If we understand well, two statements are equivalent. Indeed the noise of the feature is $z(X_{t+s}) - \mathbb{E}[z(X\_{t+s})\vert X_t] = z(X\_{t+s}) -[ {\cal T}\_s z ] (X_t)$ , and from one trajectory we only observe an instance of the r. v. $z(X_{t+s})$ , and not the output of TO.
Please see our general reply.

Ref: [D] Zhang et al., Effective dynamics along given reaction coordinates and reaction rate theory. Faraday Discuss. (2016)

2024-08-12

Thank you for these nice explanations! I fully agree that studying and recovering dynamics from biased simulations is an important problem and appreciate any ML work done for it. I think the paper should be accepted.

I appreciate the chignolin experiment.

Material supplied:
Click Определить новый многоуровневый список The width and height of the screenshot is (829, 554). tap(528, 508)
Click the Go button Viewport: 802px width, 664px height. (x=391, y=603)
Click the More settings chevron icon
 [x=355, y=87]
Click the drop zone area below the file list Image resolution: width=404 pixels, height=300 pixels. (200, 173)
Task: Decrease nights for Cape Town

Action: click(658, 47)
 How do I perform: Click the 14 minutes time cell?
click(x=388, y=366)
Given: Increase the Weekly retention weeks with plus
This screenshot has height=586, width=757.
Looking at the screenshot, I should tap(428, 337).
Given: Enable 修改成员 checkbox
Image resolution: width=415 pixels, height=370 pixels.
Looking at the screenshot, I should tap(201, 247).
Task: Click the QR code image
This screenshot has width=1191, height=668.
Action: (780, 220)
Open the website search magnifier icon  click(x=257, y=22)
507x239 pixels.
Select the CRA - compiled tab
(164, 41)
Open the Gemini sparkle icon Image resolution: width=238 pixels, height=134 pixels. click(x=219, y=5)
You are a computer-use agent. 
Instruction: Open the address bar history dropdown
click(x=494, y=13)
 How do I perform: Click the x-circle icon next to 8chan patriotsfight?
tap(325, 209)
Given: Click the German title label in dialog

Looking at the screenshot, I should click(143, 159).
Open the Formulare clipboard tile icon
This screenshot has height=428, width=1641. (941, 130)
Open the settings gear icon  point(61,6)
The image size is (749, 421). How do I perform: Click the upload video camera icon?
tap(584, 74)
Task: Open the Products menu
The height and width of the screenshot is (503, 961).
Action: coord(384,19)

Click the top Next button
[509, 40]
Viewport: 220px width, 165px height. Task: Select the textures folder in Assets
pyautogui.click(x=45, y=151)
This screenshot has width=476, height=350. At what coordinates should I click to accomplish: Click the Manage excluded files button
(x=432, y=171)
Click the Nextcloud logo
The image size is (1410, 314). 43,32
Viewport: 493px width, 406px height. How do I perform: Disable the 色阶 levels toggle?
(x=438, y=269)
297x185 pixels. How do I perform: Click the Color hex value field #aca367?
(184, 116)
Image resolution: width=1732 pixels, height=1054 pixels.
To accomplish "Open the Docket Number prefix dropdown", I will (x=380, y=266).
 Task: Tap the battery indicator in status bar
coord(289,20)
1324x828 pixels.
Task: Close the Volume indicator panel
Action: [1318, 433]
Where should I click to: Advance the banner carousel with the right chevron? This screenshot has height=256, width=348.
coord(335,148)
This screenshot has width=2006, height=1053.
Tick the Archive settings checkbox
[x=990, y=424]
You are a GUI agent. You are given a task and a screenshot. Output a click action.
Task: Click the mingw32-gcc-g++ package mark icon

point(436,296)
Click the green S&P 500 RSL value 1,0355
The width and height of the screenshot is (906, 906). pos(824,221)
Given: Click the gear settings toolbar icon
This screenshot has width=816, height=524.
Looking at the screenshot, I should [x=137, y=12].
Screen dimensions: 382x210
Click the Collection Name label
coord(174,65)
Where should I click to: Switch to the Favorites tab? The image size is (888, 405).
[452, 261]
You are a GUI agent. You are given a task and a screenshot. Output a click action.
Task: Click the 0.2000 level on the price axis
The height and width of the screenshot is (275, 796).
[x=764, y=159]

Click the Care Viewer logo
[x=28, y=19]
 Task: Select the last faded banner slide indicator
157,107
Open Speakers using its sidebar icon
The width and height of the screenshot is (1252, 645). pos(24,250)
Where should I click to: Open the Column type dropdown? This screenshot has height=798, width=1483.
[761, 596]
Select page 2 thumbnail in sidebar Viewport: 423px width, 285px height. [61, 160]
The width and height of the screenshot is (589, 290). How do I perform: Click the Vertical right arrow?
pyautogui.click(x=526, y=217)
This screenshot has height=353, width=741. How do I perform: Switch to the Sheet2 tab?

Job 1:
Reproduce the review exchange from "If we understand" up to and including "output of TO.".
Job 2:
Carry on the review exchange from its final line onward.

Written answer 1:
If we understand well, two statements are equivalent. Indeed the noise of the feature is $z(X_{t+s}) - \mathbb{E}[z(X\_{t+s})\vert X_t] = z(X\_{t+s}) -[ {\cal T}\_s z ] (X_t)$ , and from one trajectory we only observe an instance of the r. v. $z(X_{t+s})$ , and not the output of TO.

Written answer 2:
Minor: Could you put your work a bit into context with "Implicit Transfer Operator Learning: Multiple Time-Resolution Surrogates for Molecular Dynamics" https://arxiv.org/abs/2305.18046 . They only learn the transfer operator. However, they also provide experiments on Chignolin. Are there inherent reasons why learning the generator might scale worse than learning the operator?

My main concern (maybe it was naive) was in thinking that CVs (which you are learning by learning the generator and using its eigenfunctions) main or only value is in using them for further biased simulations. Thus, the question of why one biased simulation with your CVs would be better than the first biased simulation. This also seems valuable, and you suggest it in the general rebuttal, but do not try it. \ Important:
However, as far as I understand, you suggest that I was wrong in assuming that learning the generator is only valuable for obtaining CVs and using them for biasing simulations. Learning them is also valuable to e.g. recover the free energy surface from a biased simulation or to recover dynamical quantities about transitions - please let me know if this understanding is correct.

(sorry for the delayed reply - I will be quicker to respond in the remaining days)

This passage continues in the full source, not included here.